The aim of the study is to establish a difference between the intervention and the control group of 20% in the proportion of subjects who are active according to the Dutch guidelines. Significance between the groups can be established with 80% (1-β) probability and a significance level of 0.05 (α). To be able to detect a difference of 20% in PA level, two groups of 50 subjects for each age group are required. Since we expect a dropout rate of 33 %, approximately 150 adolescents and 150 employees will be invited for the intervention.

Statistical analysis

The primary analysis will be a comparison of the change in physical activity (PA) between the intervention and control group following the "intention to treat" principle. To adjust for the dependency between observations of subjects from the same school and class or company, multilevel analysis will be performed. Intention to treat analyses will also be performed for the secondary outcomes; determinants of physical activity, quality of life, empowerment, aerobic fitness and body composition. Pre-planned subgroup analyses will be performed for adolescents and adults and separate for gender. Where appropriate, adjustments will be made for differences at baseline values. Per protocol analyses will also be carried out.

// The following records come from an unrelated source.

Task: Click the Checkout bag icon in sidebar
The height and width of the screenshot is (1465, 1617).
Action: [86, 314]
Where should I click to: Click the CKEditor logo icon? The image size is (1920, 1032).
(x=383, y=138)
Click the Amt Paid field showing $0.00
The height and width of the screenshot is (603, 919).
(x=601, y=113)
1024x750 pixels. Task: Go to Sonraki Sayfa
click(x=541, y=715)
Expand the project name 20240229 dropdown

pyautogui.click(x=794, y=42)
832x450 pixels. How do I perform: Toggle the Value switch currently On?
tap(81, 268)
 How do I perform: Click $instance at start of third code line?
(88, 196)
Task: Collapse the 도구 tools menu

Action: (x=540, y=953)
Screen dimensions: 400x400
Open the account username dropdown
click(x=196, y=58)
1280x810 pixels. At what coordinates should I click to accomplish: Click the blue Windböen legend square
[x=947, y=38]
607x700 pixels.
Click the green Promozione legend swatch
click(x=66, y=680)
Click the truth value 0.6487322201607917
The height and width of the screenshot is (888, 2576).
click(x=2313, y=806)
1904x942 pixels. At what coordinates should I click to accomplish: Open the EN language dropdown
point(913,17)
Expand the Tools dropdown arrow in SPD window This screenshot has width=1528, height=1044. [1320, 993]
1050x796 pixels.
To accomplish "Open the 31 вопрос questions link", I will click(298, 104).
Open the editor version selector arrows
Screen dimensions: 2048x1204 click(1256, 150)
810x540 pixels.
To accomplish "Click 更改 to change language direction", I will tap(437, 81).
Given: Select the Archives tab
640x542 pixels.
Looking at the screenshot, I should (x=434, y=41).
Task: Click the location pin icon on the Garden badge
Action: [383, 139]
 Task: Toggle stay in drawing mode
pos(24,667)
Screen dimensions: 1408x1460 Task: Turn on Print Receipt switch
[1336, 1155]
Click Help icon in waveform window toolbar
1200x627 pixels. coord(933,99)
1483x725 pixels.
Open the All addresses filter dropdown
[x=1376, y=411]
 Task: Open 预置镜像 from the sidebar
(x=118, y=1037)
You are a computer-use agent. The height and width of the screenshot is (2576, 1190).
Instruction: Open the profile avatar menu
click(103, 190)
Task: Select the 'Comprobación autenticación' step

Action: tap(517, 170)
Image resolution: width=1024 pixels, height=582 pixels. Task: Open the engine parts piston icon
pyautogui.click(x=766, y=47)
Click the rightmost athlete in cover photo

The use of a personal activity monitor in combination with computer-directed health promotion offers a good opportunity to work interactively with large groups. This intervention method includes feedback on actual behaviour and is tailored to the individual. Since the advice given is developed interactively and takes preferences of the user into account, it is expected that physical activity can be included more easily in daily life. Additional advantages for the user of this individualized intervention are the direct feedback on the display and the flexibility of the personal COACH website system, i.e. the participants can decide when to login and monitor their stepwise progression in physical activity according to feedback information. The results of the intervention and process evaluation will contribute to the development of an effective preventive intervention and underpin the consideration whether introduction of such an intervention should be conducted at a larger scale, in the context of efficient and effective health care.